● Directions for this task
Of the entries below, restate word for word only the section that runs from the line with "You are a computer-use agent. Viewport: 1024px" to the line with "Task: Click the Allow to request RMA label", counting both ends.

● Data for analysis
────────────────────

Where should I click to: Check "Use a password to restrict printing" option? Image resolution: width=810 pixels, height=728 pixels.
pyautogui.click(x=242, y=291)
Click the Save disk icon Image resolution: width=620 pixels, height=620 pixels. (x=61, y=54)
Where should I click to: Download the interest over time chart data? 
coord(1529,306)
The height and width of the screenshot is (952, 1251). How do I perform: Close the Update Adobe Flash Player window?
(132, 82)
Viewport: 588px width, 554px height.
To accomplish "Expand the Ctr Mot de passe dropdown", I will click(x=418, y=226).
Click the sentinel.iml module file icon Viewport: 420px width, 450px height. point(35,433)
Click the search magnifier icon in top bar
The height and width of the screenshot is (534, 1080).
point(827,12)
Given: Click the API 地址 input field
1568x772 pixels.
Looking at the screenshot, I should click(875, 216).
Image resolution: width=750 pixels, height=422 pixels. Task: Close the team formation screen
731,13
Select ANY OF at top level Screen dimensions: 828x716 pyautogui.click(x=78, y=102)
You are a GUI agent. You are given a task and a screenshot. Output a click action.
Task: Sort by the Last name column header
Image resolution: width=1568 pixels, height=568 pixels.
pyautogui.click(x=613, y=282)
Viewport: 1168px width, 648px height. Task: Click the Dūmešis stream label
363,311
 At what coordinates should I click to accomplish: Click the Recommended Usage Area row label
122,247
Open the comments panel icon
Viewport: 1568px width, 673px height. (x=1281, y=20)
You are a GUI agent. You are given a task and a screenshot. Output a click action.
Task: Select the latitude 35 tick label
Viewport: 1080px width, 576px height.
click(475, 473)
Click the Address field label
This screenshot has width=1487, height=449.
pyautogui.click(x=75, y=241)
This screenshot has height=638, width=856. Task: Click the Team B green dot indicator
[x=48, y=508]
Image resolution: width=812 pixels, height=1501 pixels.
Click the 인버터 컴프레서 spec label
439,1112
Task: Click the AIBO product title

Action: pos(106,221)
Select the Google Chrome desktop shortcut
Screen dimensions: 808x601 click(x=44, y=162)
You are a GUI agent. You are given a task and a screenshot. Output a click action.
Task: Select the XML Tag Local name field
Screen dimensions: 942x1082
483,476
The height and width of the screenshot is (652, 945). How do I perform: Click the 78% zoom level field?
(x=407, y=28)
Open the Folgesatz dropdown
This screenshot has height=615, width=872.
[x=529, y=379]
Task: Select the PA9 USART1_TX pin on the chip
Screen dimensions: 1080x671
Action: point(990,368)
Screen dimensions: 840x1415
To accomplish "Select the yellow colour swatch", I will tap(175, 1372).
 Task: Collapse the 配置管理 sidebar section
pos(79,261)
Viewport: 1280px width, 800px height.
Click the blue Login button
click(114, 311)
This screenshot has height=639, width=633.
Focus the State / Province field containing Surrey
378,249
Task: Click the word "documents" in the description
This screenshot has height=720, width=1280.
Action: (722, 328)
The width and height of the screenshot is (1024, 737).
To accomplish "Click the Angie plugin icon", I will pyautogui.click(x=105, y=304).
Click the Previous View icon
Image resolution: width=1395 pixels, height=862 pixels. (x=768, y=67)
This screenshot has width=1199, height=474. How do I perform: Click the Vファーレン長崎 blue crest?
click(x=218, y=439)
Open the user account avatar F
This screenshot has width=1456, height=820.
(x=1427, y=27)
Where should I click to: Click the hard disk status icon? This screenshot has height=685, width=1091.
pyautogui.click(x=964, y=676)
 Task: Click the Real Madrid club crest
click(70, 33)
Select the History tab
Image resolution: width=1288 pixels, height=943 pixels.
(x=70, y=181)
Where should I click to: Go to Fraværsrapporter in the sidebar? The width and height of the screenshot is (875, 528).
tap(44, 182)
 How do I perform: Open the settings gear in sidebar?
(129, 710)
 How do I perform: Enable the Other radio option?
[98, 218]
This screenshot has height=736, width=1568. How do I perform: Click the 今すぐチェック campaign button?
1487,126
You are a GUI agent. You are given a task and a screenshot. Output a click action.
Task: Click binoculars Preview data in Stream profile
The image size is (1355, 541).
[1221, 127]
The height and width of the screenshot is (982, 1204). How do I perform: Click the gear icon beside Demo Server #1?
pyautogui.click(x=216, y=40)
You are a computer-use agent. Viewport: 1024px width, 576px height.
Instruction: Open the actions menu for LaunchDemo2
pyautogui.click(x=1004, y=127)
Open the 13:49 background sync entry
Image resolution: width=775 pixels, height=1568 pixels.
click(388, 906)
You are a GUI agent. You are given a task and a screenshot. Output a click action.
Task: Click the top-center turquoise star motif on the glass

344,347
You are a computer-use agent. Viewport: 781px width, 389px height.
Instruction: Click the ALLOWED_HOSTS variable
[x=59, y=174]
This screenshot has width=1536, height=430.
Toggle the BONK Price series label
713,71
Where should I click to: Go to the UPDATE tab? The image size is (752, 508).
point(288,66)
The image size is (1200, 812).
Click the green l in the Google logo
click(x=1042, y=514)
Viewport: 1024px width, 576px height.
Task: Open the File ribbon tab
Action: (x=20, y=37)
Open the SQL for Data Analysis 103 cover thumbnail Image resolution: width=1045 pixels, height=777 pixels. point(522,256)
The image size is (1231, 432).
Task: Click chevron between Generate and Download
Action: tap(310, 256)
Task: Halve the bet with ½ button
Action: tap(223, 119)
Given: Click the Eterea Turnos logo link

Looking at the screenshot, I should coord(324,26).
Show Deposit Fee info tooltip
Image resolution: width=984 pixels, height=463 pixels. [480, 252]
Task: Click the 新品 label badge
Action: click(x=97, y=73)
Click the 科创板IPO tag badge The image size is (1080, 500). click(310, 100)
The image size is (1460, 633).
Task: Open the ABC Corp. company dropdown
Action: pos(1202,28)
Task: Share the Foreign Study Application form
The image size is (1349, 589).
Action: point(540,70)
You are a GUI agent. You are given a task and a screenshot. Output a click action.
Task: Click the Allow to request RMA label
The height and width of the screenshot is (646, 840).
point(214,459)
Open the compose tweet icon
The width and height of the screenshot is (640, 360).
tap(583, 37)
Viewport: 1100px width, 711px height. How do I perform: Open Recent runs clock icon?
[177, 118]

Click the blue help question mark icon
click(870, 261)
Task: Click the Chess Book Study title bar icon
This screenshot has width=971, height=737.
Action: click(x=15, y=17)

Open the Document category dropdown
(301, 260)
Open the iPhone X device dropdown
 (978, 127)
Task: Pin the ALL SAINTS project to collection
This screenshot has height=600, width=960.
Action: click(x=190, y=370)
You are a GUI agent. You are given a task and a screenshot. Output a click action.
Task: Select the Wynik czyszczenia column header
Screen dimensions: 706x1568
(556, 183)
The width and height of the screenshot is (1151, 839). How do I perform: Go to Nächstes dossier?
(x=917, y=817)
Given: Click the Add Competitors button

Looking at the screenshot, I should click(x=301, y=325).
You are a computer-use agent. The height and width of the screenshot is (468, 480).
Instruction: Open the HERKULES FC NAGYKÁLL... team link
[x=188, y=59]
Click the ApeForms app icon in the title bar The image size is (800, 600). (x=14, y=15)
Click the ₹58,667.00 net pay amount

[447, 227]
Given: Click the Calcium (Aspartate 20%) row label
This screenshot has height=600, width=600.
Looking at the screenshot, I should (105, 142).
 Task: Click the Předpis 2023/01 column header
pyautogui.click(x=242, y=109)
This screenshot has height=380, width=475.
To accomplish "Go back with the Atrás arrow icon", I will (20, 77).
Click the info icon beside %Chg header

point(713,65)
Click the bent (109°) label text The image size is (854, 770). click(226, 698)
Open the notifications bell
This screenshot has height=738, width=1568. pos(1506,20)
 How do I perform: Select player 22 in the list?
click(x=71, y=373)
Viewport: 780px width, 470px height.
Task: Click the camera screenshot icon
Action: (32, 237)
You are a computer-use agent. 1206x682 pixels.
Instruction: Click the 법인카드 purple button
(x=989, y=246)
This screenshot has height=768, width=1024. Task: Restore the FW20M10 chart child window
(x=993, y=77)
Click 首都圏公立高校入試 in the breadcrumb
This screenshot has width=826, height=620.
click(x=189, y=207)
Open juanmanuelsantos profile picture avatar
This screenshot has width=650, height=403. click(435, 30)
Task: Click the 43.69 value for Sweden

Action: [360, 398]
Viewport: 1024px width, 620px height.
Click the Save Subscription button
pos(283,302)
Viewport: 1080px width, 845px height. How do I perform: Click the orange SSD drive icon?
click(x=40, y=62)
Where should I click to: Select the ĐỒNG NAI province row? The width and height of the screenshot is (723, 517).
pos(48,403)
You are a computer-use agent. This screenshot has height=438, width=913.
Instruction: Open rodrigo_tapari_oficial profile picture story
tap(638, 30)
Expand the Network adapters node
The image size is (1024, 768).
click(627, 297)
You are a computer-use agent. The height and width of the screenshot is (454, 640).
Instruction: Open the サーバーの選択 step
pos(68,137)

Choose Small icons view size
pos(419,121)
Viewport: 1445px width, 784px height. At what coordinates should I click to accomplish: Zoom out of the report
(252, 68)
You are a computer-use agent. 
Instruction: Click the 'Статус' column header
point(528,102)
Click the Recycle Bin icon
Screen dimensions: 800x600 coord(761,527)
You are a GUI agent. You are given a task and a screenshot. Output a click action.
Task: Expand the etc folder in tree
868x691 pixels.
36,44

────────────────────

● Task result
You are a computer-use agent. Viewport: 1024px width, 576px height.
Instruction: Open the actions menu for LaunchDemo2
pyautogui.click(x=1004, y=127)
Open the 13:49 background sync entry
Image resolution: width=775 pixels, height=1568 pixels.
click(388, 906)
You are a GUI agent. You are given a task and a screenshot. Output a click action.
Task: Click the top-center turquoise star motif on the glass

344,347
You are a computer-use agent. Viewport: 781px width, 389px height.
Instruction: Click the ALLOWED_HOSTS variable
[x=59, y=174]
This screenshot has width=1536, height=430.
Toggle the BONK Price series label
713,71
Where should I click to: Go to the UPDATE tab? The image size is (752, 508).
point(288,66)
The image size is (1200, 812).
Click the green l in the Google logo
click(x=1042, y=514)
Viewport: 1024px width, 576px height.
Task: Open the File ribbon tab
Action: (x=20, y=37)
Open the SQL for Data Analysis 103 cover thumbnail Image resolution: width=1045 pixels, height=777 pixels. point(522,256)
The image size is (1231, 432).
Task: Click chevron between Generate and Download
Action: tap(310, 256)
Task: Halve the bet with ½ button
Action: tap(223, 119)
Given: Click the Eterea Turnos logo link

Looking at the screenshot, I should coord(324,26).
Show Deposit Fee info tooltip
Image resolution: width=984 pixels, height=463 pixels. [480, 252]
Task: Click the 新品 label badge
Action: click(x=97, y=73)
Click the 科创板IPO tag badge The image size is (1080, 500). click(310, 100)
The image size is (1460, 633).
Task: Open the ABC Corp. company dropdown
Action: pos(1202,28)
Task: Share the Foreign Study Application form
The image size is (1349, 589).
Action: point(540,70)
You are a GUI agent. You are given a task and a screenshot. Output a click action.
Task: Click the Allow to request RMA label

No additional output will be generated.